Rarely a band comes along that denies its allegiance to one side or the other, which merely says “Hey, never mind being loveless!” Timelost is one of those rare bands and at the same time they are more. Another example of 2019’s singular position among recent decades when it comes to new sounds and combinations, just think of Witch Trail or Jambinai. 

So here Timelost are, now entertain us. The first song already transports a similar vibe - “You’ll never know / How strange I feel / It comes and goes / It’s always there” is a laconic take on a broken relationship and the time lost becomes its drive impersonated by the energetic drums and the   quick guitar lines that seem to reach for something beyond its origins. Singer Shane Handal mentions that this is some kind of ongoing motif on the album – relationships and loss, “It’s weird to throw yourself out there to the world and be so vulnerable but it felt honest and real. We wanted to put out a genuine record from the music to the lyrics.” There is something in those good and simple, yet exquisitely shoegaze-grunge songs that goes straight to the heart and makes us want to embrace this duo for all it’s worth.
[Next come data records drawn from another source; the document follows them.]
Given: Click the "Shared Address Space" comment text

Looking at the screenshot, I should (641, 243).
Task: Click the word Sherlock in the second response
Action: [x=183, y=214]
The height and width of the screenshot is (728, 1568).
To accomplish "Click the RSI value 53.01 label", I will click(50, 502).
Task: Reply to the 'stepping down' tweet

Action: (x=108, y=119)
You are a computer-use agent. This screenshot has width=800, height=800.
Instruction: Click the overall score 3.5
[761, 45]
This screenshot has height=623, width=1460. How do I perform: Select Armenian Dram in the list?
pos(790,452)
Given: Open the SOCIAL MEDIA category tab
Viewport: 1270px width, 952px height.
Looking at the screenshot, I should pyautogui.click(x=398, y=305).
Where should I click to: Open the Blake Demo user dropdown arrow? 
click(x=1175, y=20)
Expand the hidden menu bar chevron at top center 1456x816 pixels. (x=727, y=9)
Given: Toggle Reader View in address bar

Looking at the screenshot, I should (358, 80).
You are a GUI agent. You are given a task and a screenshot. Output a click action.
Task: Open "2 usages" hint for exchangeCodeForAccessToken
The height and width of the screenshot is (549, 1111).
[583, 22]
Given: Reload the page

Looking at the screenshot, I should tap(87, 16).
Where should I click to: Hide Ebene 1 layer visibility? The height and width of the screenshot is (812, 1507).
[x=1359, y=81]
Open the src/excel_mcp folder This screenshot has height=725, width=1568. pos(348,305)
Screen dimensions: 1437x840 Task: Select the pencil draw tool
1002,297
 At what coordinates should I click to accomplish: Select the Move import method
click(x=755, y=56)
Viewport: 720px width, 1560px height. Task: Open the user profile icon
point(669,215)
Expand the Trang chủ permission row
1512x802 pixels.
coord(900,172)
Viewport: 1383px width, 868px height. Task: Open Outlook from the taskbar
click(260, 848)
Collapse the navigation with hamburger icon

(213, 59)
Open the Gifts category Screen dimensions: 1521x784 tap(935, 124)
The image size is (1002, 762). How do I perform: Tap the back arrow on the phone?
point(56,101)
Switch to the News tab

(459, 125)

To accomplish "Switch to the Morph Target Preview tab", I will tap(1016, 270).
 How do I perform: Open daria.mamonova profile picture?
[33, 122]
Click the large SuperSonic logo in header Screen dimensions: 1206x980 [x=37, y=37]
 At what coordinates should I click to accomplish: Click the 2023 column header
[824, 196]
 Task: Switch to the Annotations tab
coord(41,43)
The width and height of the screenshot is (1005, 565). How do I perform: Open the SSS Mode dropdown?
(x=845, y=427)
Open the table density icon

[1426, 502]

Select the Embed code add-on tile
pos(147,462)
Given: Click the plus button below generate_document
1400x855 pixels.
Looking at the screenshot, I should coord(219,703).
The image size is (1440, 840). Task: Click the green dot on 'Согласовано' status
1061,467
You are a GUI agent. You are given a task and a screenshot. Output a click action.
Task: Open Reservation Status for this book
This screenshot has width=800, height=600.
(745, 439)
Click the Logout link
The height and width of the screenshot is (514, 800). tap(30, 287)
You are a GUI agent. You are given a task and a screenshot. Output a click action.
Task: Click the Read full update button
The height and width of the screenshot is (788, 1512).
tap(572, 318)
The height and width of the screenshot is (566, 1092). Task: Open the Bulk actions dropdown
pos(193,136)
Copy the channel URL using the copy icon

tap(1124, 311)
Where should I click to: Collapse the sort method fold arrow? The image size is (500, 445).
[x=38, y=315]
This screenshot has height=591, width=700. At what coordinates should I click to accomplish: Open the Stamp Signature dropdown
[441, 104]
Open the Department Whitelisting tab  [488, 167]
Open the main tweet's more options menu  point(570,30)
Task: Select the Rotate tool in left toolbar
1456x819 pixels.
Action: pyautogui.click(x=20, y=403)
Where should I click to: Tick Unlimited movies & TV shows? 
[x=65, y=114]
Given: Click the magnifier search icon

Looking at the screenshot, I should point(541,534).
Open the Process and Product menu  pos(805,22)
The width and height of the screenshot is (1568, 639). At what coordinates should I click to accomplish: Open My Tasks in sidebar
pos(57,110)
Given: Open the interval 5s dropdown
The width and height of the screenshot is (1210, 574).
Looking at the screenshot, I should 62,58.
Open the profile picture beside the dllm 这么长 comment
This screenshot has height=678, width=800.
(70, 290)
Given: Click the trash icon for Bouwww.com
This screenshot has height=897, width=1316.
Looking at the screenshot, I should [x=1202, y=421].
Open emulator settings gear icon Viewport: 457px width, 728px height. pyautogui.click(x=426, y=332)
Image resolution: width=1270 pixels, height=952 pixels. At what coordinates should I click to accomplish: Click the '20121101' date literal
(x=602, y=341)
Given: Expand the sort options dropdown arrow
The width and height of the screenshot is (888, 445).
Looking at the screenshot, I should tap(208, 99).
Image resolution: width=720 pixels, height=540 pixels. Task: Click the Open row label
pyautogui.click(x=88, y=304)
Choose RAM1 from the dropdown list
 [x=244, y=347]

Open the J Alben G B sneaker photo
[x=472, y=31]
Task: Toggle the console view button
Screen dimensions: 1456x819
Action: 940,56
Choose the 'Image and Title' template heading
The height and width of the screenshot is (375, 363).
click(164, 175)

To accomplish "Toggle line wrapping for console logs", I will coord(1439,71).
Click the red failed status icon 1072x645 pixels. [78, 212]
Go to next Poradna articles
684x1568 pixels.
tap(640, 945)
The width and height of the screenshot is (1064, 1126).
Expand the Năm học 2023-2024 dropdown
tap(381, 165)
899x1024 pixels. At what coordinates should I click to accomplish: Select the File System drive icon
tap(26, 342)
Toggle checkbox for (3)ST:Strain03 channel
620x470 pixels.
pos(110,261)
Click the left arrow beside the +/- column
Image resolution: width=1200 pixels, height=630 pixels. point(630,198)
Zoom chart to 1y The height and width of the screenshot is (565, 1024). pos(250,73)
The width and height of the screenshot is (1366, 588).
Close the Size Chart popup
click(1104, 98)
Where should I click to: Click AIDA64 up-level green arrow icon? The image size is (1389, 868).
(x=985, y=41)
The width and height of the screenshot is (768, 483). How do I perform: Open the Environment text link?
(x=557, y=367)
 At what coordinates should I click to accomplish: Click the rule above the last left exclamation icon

Maybe it’s something like the outro of “Nausea Curtains”, where a few harsh hits on the drum kit end a line of reverberating guitar twists, and the semi-acoustic guitar intro to the following song “Don’t Remember me for this”, where the acoustic-ness is then substituted for some swishing rides of the shoegaze riffs up the neck of Handal’s guitar. 

There are some clearly grungey moments on the record like the intro to “The River broke us” which sounds like a meeting between Kurt Cobain’s neck and Dean DeLeo’s strings. This record is much more than one part Set and Setting (Handal) and Woe (drummer Grzesiek Czapla) – it is neither and stands within a new sound realm, one it draws the listener to. Timelost are here to entertain us, no matter the melancholic mood they were in when writing the record, these eleven tracks spread loads of warmth.